BA.2.75, which was received recently, already has some scientists worried. Nicknamed Centaurus, it evolved from Omicron, but seems to have quickly accumulated a host of significant changes to its genome, more like an entirely new variant than a new Omicron subvariant. “It looks just like Alpha, or Gamma, or Beta,” says Peacock.

BA.2.75 appears to be spreading in India, where it was first identified, and has been found in many other countries. It’s unclear whether it’s actually outperforming other subvariants, Van Kerkhove says: “The data is limited right now.” “I certainly think it’s something worth keeping a close eye on,” says Emma Hodcroft, a virologist at the University of Bern.

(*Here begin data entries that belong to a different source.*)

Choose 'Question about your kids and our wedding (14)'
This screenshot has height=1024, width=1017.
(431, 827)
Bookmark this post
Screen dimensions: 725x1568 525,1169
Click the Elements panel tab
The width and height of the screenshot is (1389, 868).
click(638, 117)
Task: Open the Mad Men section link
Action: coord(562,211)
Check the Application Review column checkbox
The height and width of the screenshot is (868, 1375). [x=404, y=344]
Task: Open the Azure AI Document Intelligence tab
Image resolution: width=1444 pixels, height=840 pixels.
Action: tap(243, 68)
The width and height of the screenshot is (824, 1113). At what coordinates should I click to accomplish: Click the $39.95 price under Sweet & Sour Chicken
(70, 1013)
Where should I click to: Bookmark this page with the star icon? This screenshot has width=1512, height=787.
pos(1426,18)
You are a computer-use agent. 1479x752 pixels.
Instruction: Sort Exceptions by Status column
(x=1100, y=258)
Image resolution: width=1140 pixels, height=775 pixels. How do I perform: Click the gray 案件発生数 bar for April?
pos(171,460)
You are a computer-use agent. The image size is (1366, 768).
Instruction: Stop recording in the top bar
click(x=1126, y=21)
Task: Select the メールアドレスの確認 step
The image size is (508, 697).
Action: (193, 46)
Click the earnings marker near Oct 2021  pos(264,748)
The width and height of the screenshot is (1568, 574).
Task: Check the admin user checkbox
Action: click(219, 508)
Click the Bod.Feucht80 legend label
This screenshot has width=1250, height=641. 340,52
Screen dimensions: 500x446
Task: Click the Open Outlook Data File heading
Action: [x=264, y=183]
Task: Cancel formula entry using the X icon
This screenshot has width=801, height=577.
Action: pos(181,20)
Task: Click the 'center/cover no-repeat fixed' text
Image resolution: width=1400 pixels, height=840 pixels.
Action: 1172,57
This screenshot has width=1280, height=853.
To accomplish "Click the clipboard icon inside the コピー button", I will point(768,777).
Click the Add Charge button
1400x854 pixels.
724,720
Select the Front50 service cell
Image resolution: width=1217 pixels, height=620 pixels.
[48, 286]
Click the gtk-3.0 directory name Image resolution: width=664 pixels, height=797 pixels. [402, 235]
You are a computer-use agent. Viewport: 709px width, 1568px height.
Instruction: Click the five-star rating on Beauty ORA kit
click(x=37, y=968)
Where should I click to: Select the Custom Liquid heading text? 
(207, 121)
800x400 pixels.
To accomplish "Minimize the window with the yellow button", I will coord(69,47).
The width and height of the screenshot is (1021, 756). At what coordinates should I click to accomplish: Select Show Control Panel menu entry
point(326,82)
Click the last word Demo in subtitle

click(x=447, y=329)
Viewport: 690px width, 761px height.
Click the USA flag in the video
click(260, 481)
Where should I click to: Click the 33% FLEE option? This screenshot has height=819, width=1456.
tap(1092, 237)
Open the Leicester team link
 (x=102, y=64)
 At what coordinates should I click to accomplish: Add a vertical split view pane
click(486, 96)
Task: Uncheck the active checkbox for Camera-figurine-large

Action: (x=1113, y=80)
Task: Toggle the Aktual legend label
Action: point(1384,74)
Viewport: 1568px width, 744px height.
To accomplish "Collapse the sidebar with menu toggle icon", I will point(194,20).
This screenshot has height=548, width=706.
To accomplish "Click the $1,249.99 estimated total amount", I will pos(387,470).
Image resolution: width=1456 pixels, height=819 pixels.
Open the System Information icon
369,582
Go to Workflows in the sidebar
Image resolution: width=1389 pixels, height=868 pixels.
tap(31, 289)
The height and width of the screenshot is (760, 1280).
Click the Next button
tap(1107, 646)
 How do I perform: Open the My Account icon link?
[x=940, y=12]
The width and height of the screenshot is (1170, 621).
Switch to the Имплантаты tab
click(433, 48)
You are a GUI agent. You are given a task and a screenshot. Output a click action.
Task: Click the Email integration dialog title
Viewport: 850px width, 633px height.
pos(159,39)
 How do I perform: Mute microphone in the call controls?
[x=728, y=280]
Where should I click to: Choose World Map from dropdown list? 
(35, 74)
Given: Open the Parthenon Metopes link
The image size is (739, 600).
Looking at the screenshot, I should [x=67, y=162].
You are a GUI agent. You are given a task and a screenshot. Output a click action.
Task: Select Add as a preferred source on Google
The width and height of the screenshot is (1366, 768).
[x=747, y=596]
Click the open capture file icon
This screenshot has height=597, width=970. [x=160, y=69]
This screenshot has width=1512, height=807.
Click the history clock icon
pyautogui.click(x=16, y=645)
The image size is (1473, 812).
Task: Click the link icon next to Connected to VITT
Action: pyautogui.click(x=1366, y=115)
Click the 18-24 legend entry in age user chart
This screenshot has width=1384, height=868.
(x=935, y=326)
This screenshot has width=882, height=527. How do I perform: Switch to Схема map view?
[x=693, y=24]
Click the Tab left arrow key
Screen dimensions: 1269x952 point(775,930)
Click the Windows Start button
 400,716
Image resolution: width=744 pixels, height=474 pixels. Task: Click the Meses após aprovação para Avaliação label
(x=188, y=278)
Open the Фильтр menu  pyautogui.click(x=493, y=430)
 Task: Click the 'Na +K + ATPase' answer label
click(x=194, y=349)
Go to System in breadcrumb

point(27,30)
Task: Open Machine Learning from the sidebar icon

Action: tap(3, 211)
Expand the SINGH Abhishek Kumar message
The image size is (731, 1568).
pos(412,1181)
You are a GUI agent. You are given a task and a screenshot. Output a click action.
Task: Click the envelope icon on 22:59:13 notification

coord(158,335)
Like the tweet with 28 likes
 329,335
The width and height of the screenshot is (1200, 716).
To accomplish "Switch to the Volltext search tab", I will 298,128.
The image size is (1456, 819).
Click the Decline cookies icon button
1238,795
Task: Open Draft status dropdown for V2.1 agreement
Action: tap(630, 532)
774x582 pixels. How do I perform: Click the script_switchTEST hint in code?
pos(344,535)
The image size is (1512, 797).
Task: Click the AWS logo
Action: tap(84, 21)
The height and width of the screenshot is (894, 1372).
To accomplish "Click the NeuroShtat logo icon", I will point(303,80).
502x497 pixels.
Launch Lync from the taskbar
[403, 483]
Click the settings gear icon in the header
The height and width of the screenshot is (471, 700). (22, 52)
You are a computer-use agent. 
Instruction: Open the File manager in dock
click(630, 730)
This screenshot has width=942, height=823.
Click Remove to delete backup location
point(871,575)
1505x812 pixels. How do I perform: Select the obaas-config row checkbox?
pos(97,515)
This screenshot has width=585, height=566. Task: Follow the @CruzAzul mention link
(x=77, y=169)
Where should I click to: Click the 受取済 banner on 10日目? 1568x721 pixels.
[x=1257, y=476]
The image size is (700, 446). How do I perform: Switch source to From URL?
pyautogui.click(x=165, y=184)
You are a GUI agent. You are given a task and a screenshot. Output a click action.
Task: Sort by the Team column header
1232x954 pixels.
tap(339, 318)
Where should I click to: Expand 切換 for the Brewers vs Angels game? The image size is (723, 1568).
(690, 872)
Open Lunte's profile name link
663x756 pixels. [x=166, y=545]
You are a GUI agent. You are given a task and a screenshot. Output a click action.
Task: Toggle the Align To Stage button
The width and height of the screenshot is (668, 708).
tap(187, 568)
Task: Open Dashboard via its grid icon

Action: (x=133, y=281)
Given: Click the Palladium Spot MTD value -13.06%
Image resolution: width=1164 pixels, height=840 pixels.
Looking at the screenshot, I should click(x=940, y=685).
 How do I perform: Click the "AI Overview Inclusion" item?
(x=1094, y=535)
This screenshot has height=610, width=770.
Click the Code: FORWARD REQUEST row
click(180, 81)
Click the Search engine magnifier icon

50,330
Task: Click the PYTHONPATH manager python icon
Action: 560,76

However, keeping an eye on everything is becoming more difficult because surveillance is decreasing. Switzerland, for example, now sorts about 500 samples a week, from 2000 at its peak, says Hodcroft; The United States went from more than 60,000 a week in January to about 10,000. “Some governments are anxious to cut the money they put into the rankings,” says Hodcroft. Spend protection is a “tough sell,” she says, “especially if there’s a sense that the countries around you will continue to rank even if you stop.”

Even if a variant emerges in a country with good surveillance, it may be more difficult than in the past to predict how big a threat it poses because changes in past COVID-19 waves, vaccines, and immunization schedules have created a global immunity table. . This means that a new variant may work well in one country but run up against a wall of immunity elsewhere. “The situation has become even less predictable,” says Katzourakis.

Given that Omicron appears to be milder than earlier variants, surveillance efforts should aim to identify variants that cause severe disease in hospitalized patients, Gupta says. “I think that’s where we need to focus our efforts, because if we keep focusing on new genomic variants, we can get a little tired and then drop the ball when things happen.”

Many virologists admit that the evolution of SARS-CoV-2 has taken them by surprise again and again. “It was really partly a failure of imagination,” Grubaugh says. But whatever scenario researchers can imagine, Bloom admits the virus will determine its own course: “I think in the end, we just have to wait and see what happens.”